Object Detection and Recognition:Object Detection algorithms act as a combination of image classification and object localization. It takes an image as input and produces one or more bounding boxes with the class label attached to each bounding box. These algorithms are capable enough to deal with multi-class classification and localization as well as to deal with the objects with multiple occurrences. Object recognition is the technique of identifying the object present in images and videos. 
III. CURRENT AND FUTURE APPLICATIONS
Image Processing has applications in every field from our phone cameras to automatic cars. Some of the applications are:
Image Sharpening and Restoration: It refers to the process in which we can modify the look and feel of an image. It basically manipulates the images and achieves the desired output. It includes conversion, sharpening, blurring, detecting edges, retrieval, and recognition of images.

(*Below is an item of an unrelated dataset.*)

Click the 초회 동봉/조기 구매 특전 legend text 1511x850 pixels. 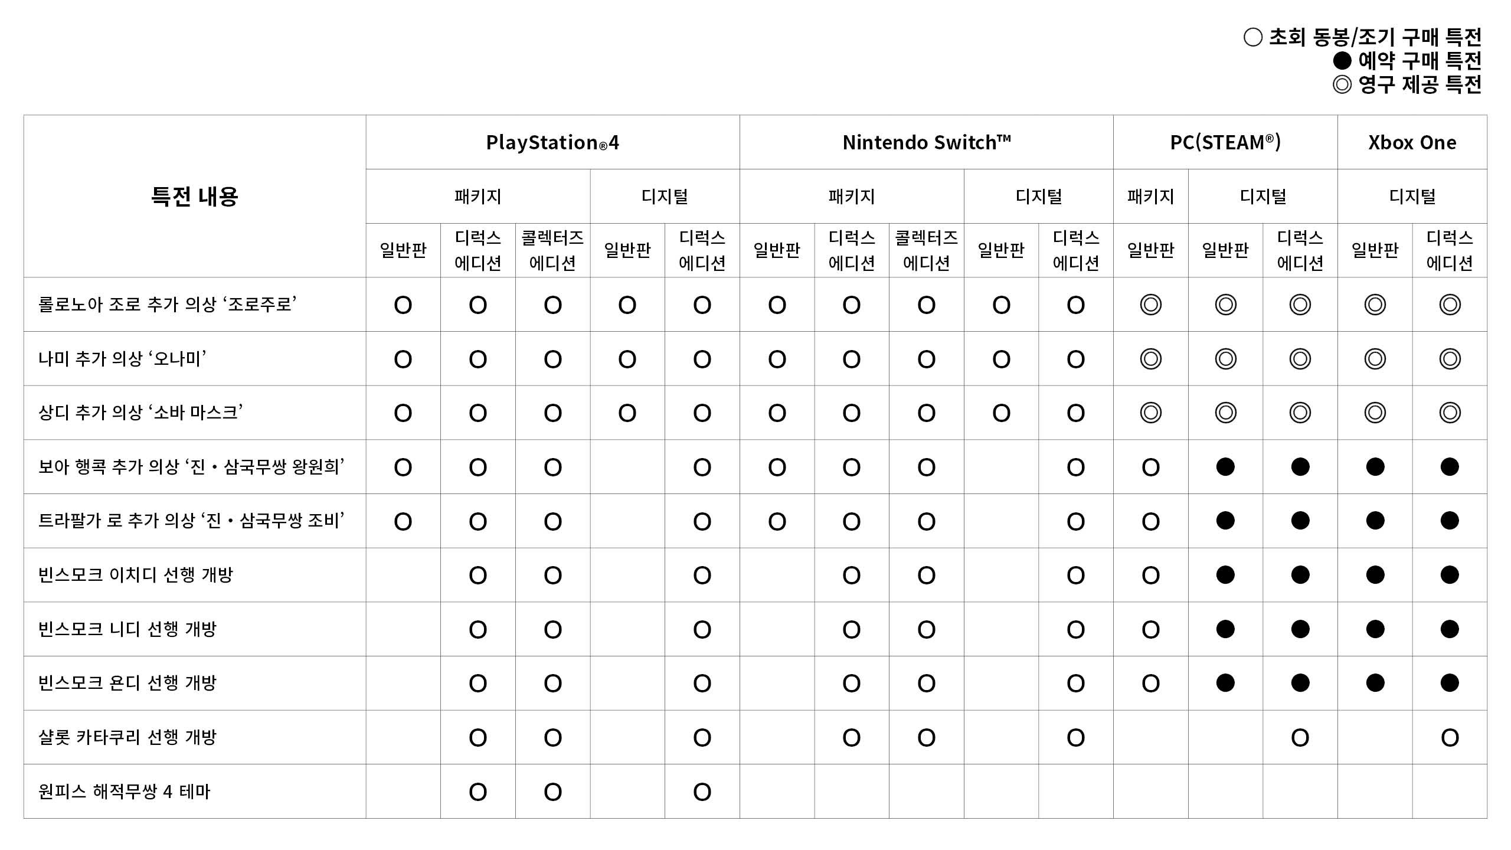click(x=1375, y=37)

Medical Field:There are several applications under medical field which depends on the functioning of digital image processing. For example, medical imaging like CT scans and MRI.
Computer Vision: Computer vision is a field of artificial intelligence (AI) that enables computers and systems to derive meaningful information from digital images, videos and other visual inputs — and take actions or make recommendations based on that information.
Remote Sensing: Remote sensing is the process of detecting and monitoring the physical characteristics of an area by measuring its reflected and emitted radiation at a distance (typically from satellite or aircraft). Special cameras collect remotely sensed images, which help researchers "sense" things about the Earth.
These were some present applications. Moreover, the future makes it even more exciting for development and improvement of Image processing. For example, Augmented Reality (AR) and Image Processing. Augmented reality is transforming how we interact with our environment by overlaying digital information onto the real world. Image processing plays a crucial role in AR by recognizing and tracking real-world objects and enabling seamless integration between the physical and digital realms. As AR technology advances, image processing algorithms will become more sophisticated, allowing for richer and more immersive augmented experiences.
From healthcare to autonomous vehicles and entertainment, the possibilities of image processing are limitless. By embracing these advancements, we can unlock the full potential of image processing, making our lives safer, more efficient, and more immersive than ever before.